Significant and Lasting Antiepileptic Effect
MRT was tested on a mouse model with mesial temporal epilepsy, a form of epilepsy that is resistant to drug treatments. Irradiation of the affected area with X-ray microbeams had an antiepileptic effect for two months. The occurrence of seizures was significantly and durably reduced. These results were published on December 23, 2025, in the journal *Epilepsia*.
“We started by irradiating the affected brain areas with a single trajectory at increasing doses. The more we increased the dose, the more effective the treatment was, but the higher the mortality rate. But by dividing the same dose into several trajectories, allowing the delivered X-ray dose to be distributed, we obtained better results. The treatment is more effective with fewer toxic effects. The results obtained are even more robust and relevant than the current reference treatment, Gamma Knife. A therapeutic effect is obtained without inducing the major side effects usually observed with conventional radiation therapies,” continues Loan Salamens.
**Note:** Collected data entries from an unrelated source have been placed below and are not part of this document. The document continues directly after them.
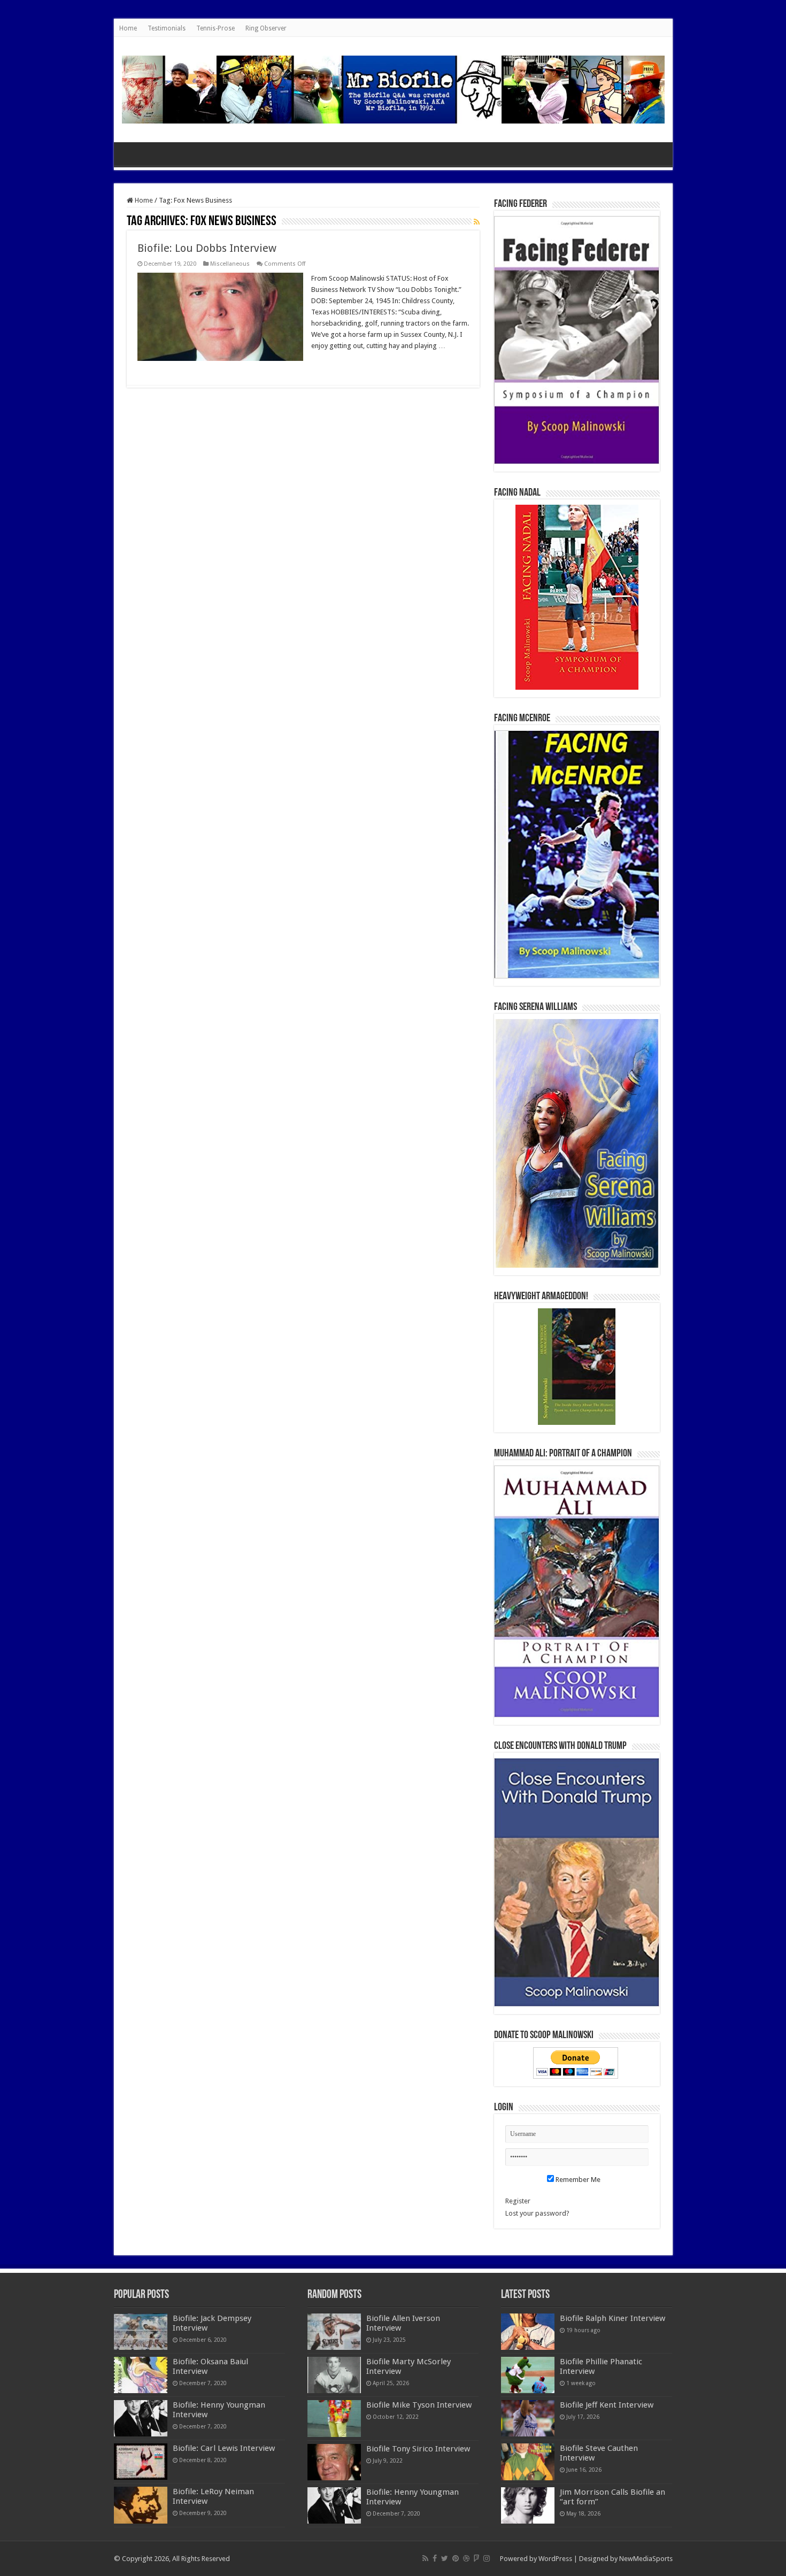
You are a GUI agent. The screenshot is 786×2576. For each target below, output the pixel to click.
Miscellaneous (230, 263)
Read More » (334, 364)
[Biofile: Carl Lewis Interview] (140, 2461)
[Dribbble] (466, 2558)
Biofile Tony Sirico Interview (418, 2449)
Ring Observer (266, 28)
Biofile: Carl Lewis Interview (224, 2448)
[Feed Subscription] (477, 222)
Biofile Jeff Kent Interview (606, 2405)
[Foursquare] (476, 2558)
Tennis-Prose (215, 28)
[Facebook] (434, 2558)
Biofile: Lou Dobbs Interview (206, 248)
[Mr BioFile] (393, 88)
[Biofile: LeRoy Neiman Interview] (140, 2505)
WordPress (555, 2559)
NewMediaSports (646, 2559)
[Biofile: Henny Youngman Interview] (140, 2418)
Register (517, 2201)
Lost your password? (537, 2213)
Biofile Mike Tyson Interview (419, 2405)
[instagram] (486, 2558)
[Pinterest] (455, 2558)
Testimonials (167, 28)
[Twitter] (444, 2558)
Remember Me (577, 2180)
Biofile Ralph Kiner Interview (612, 2318)
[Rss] (425, 2558)
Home (128, 28)
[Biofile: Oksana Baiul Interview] (140, 2375)
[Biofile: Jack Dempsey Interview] (140, 2331)
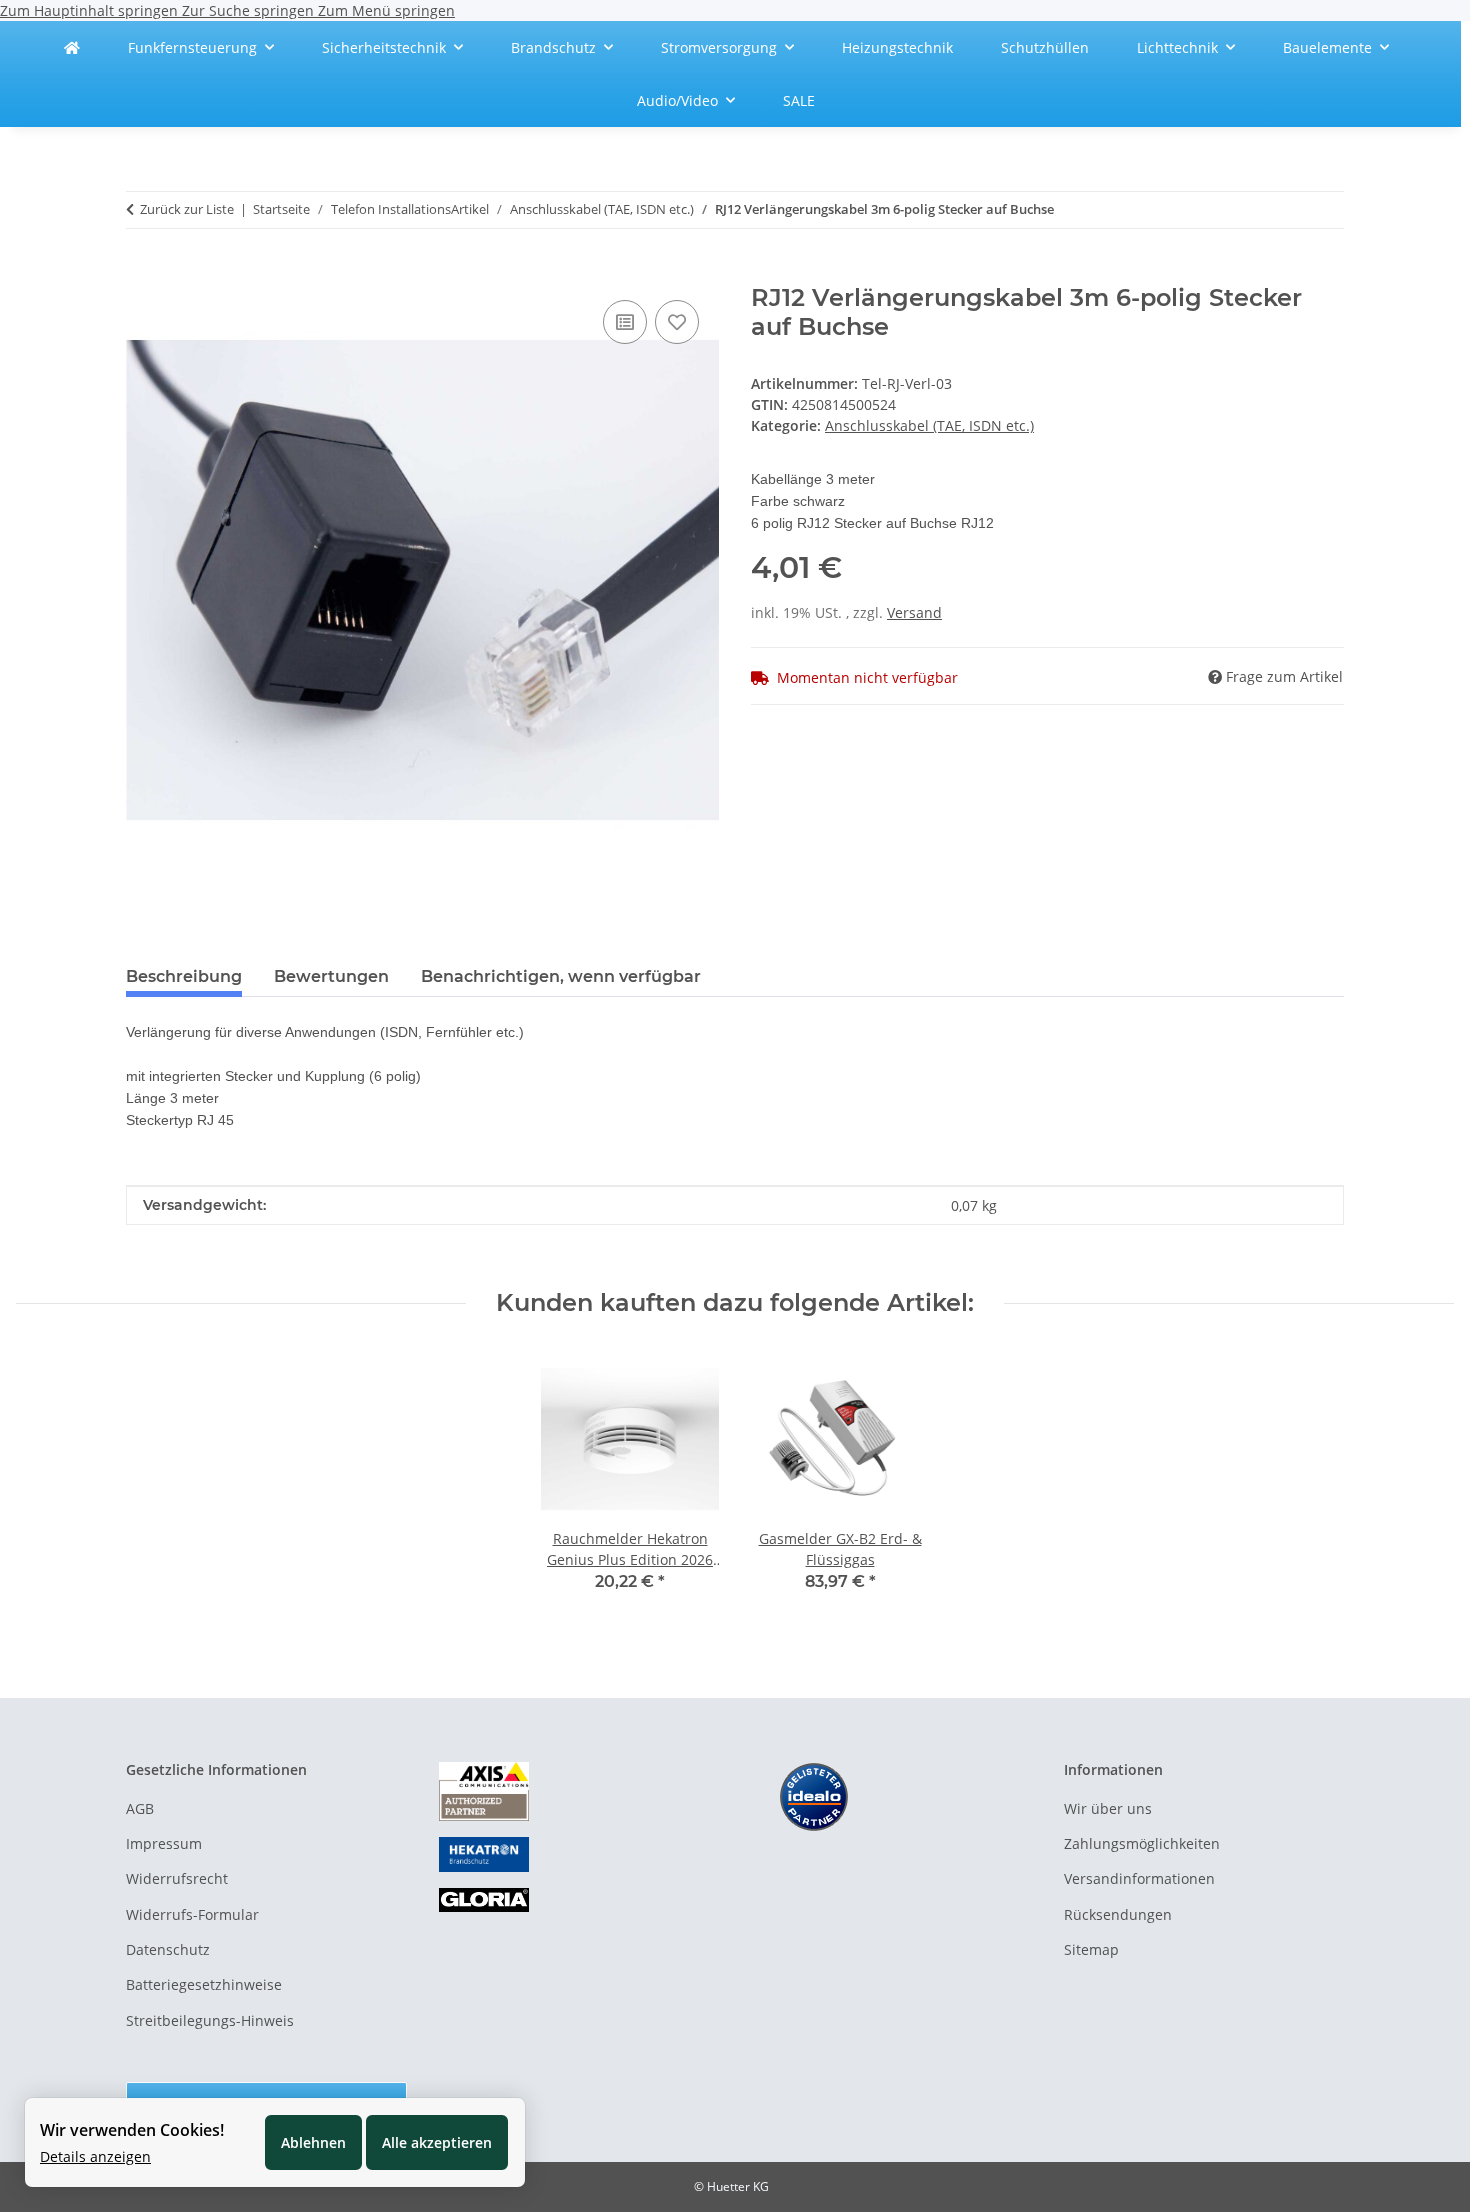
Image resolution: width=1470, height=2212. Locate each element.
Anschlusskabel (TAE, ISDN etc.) (929, 425)
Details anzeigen (95, 2156)
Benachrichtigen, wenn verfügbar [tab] (561, 976)
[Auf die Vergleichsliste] (625, 322)
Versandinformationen (1139, 1878)
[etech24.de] (72, 47)
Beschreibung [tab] (184, 976)
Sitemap (1091, 1949)
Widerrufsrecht (177, 1878)
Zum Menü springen (386, 10)
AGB (140, 1808)
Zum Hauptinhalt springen (91, 10)
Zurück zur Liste (187, 209)
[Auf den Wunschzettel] (677, 322)
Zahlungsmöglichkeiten (1142, 1843)
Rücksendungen (1118, 1914)
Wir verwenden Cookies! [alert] (132, 2130)
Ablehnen (313, 2142)
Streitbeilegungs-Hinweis (210, 2020)
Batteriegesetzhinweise (204, 1984)
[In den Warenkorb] (142, 273)
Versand (914, 612)
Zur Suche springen (250, 10)
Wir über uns (1108, 1808)
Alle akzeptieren (437, 2142)
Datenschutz (168, 1949)
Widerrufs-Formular (192, 1914)
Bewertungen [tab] (331, 976)
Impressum (164, 1843)
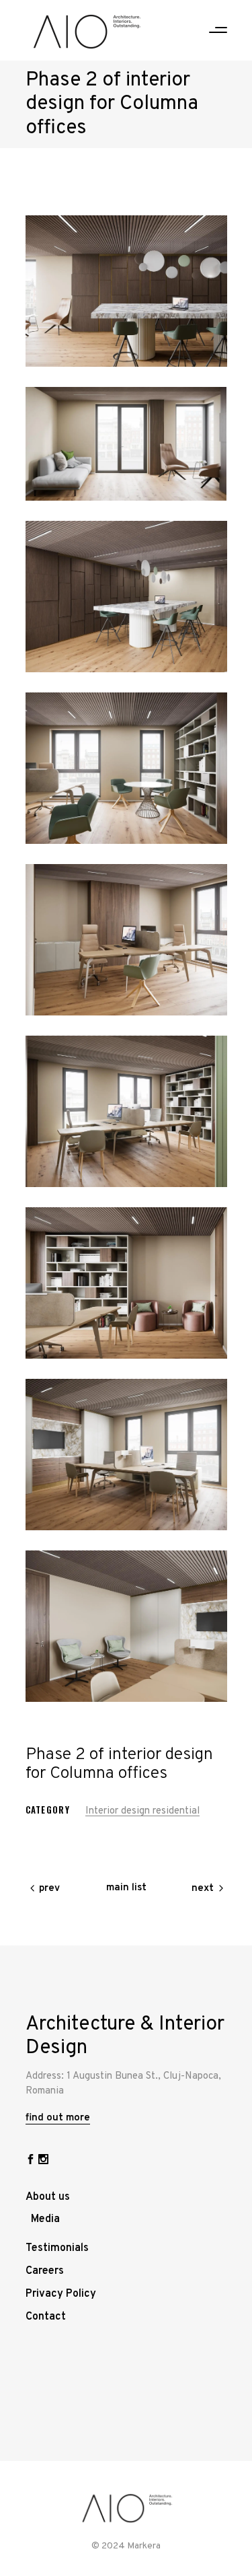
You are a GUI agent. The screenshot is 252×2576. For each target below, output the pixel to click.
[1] (126, 291)
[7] (126, 1283)
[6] (126, 1111)
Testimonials (57, 2248)
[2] (126, 444)
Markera (144, 2546)
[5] (126, 939)
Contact (46, 2317)
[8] (126, 1454)
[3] (126, 596)
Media (45, 2219)
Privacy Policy (61, 2294)
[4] (126, 768)
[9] (126, 1626)
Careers (45, 2271)
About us (48, 2197)
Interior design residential (142, 1811)
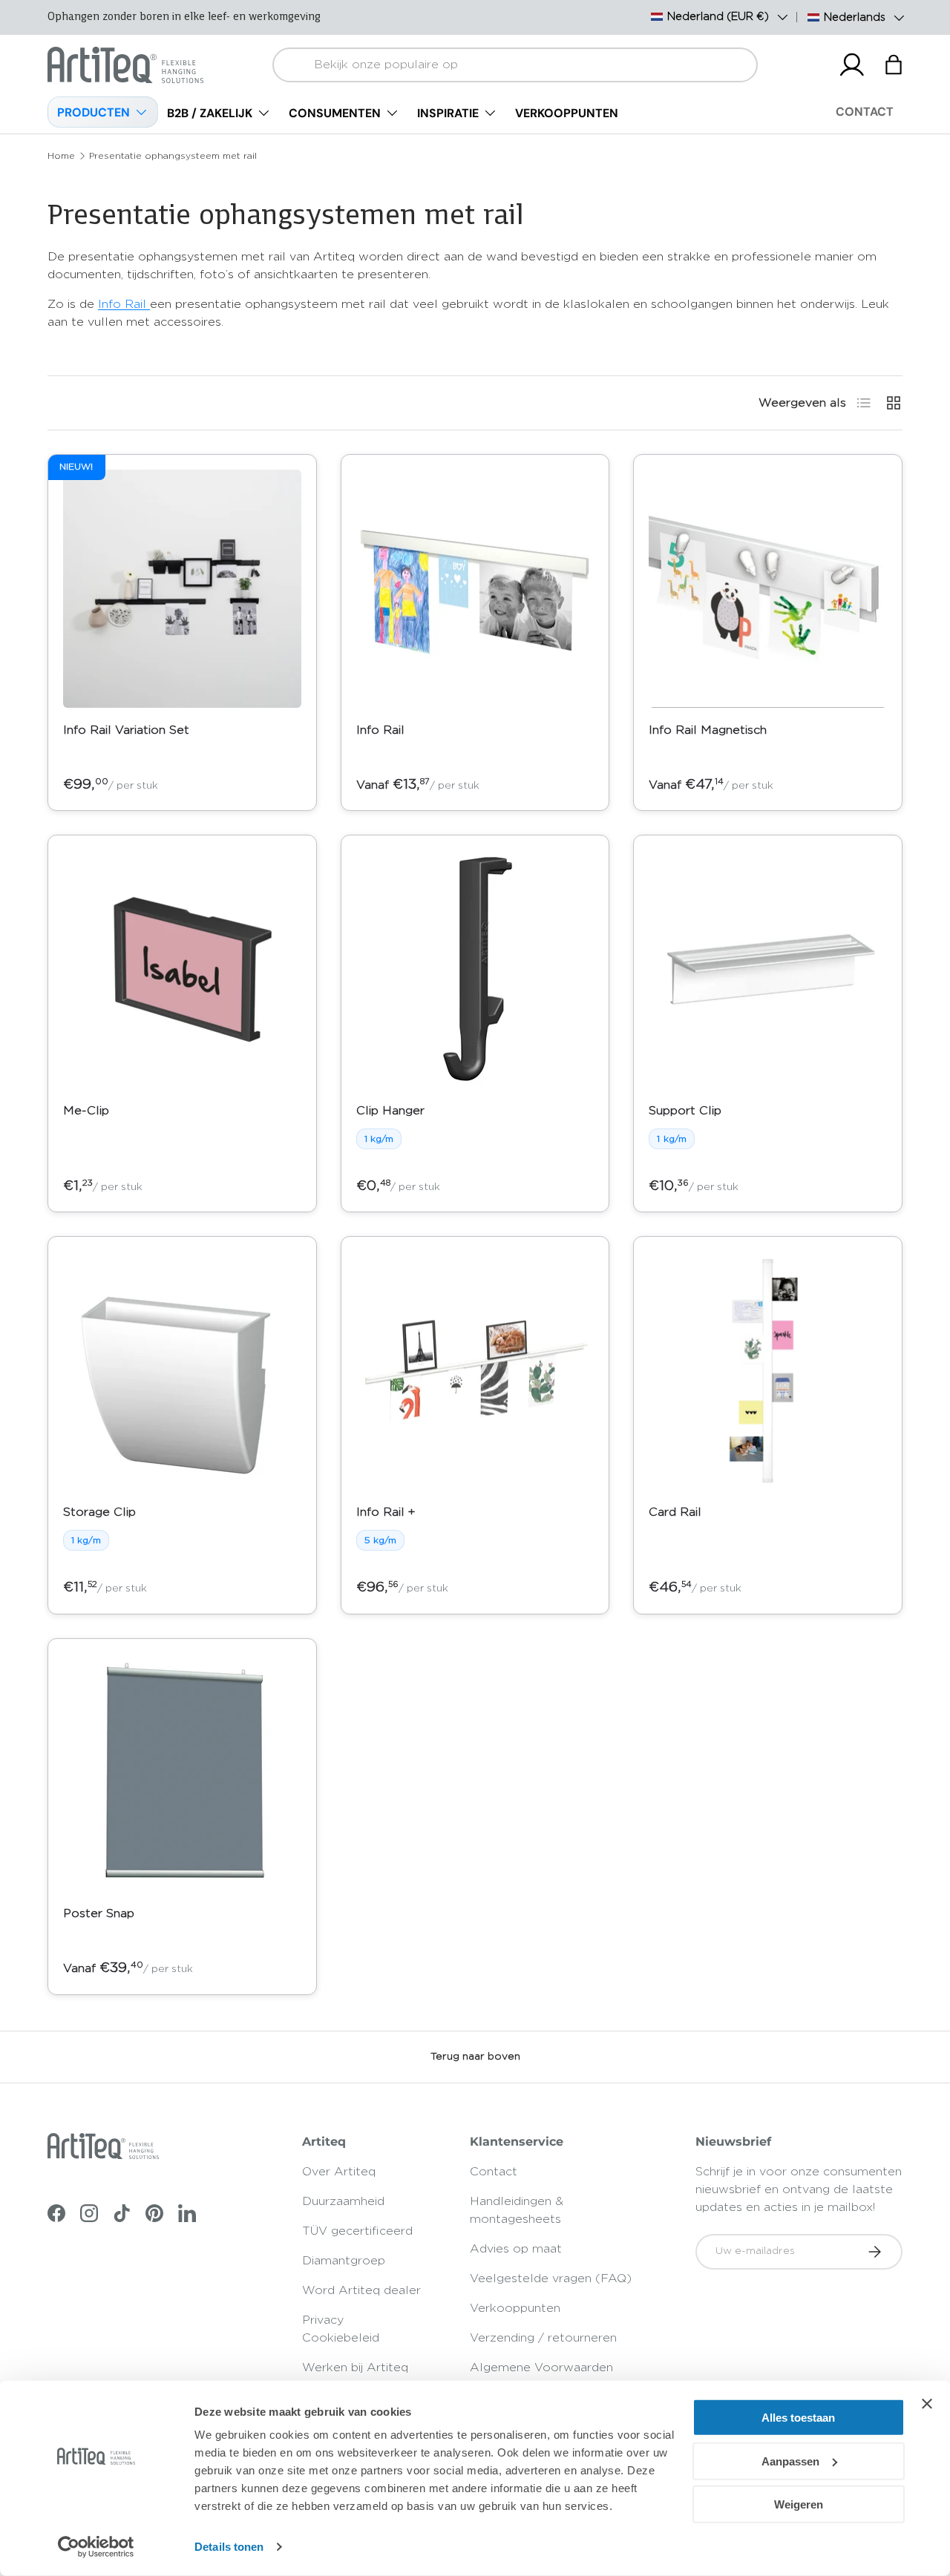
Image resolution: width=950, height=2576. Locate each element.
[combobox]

Before a clinical application can be considered, the irradiation parameters still demand to be optimized, their long-term effects clarified, and the mechanisms of these microlesions on epilepsy understood. Because synchrotrons are relatively unique machines, the mechanism must also be reproducible without one.
“The goal is to verify that the principle of spatial fractionation can be applied without a synchrotron, with machines realistic for medical practice and grounded in reality for patients,” explains Antoine Depaulis, Inserm emeritus research director.